Stated problem 1
In the expression validity text, why are expressions in $\mathbb{B}$ always valid?
Stated problem 2
In the expression validity text, switch "eqs" to "lines" and give everything from "import vcsn" down to "are always valid.".
Stated problem 3
Proceed with the expression validity text, continuing it after its last line.

Text provided

Start

Whether all the starred sub-expressions have a constant-term that admits a star value.
Postconditions:
See also:
The following funtion will help display the result of is_valid
.
import vcsn
from IPython.display import Latex
def valid(ctx, *rs):
eqs = []
for r in rs:
r = ctx.expression(r)
eqs.append(r'{0} &: \mathrm{{{1}}}'
.format(r.format('latex'),
"valid" if r.is_valid() else "invalid"))
return Latex(r'''\begin{{aligned}}
{0}
\end{{aligned}}'''.format(r'\\'.join(eqs)))
In $\mathbb{B}$ all the values have a star-power, so expressions are always valid.
b = vcsn.context('lal_char(ab), b')

End

Text and item location entries:
Start

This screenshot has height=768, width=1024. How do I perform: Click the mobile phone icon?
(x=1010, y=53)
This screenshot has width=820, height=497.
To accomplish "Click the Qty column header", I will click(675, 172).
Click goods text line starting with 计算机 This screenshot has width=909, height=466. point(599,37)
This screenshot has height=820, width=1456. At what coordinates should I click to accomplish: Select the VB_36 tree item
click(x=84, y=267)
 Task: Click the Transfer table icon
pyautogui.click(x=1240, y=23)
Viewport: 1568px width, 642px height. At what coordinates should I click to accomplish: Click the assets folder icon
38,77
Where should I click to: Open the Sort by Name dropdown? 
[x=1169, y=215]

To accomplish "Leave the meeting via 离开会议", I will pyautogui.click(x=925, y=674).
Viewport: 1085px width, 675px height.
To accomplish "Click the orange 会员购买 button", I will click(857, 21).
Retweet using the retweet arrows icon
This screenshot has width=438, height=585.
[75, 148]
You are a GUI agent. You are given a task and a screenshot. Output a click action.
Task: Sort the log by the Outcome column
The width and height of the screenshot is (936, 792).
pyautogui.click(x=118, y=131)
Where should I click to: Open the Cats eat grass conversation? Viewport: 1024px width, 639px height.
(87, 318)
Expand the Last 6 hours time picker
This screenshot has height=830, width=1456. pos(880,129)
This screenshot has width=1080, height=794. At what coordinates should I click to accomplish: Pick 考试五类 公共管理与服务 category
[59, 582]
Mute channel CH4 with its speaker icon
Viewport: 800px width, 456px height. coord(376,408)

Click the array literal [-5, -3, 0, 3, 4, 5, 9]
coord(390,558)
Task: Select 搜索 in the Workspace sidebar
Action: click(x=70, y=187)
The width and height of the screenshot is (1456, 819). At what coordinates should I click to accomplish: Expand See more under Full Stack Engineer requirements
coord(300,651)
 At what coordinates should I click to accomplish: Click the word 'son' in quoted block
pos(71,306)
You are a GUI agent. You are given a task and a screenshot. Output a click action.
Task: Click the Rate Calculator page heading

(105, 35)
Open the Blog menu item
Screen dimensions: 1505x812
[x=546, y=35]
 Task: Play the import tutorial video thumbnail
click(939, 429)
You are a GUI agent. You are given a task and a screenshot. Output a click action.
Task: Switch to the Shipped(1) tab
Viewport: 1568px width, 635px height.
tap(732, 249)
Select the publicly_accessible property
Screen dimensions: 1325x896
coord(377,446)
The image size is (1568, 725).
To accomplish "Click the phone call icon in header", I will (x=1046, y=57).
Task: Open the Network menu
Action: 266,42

End

Task output 1
In $\mathbb{B}$ all the values have a star-power.

Task output 2
import vcsn
from IPython.display import Latex
def valid(ctx, *rs):
lines = []
for r in rs:
r = ctx.expression(r)
lines.append(r'{0} &: \mathrm{{{1}}}'
.format(r.format('latex'),
"valid" if r.is_valid() else "invalid"))
return Latex(r'''\begin{{aligned}}
{0}
\end{{aligned}}'''.format(r'\\'.join(lines)))
In $\mathbb{B}$ all the values have a star-power, so expressions are always valid.

Task output 3
valid(b, '\e*')
In $\mathbb{Z}$, $0$ is the only weight that admits a star.
z = vcsn.context('lal_char(ab), z')
valid(z, '(<0>\e)*', '(<1>\e)*', '(<42>\e)*')
In $\mathbb{Q}$ (and $\mathbb{R}$), only weights $w$ such that $|w| < 1$ admit a star.
q = vcsn.context('lal_char(ab), q')
valid(q, '(<1/2>\e)*', '(<99/100>\e)*', '(<-99/100>\e)*', '(<101/100>\e)*', '(<-101/100>\e)*')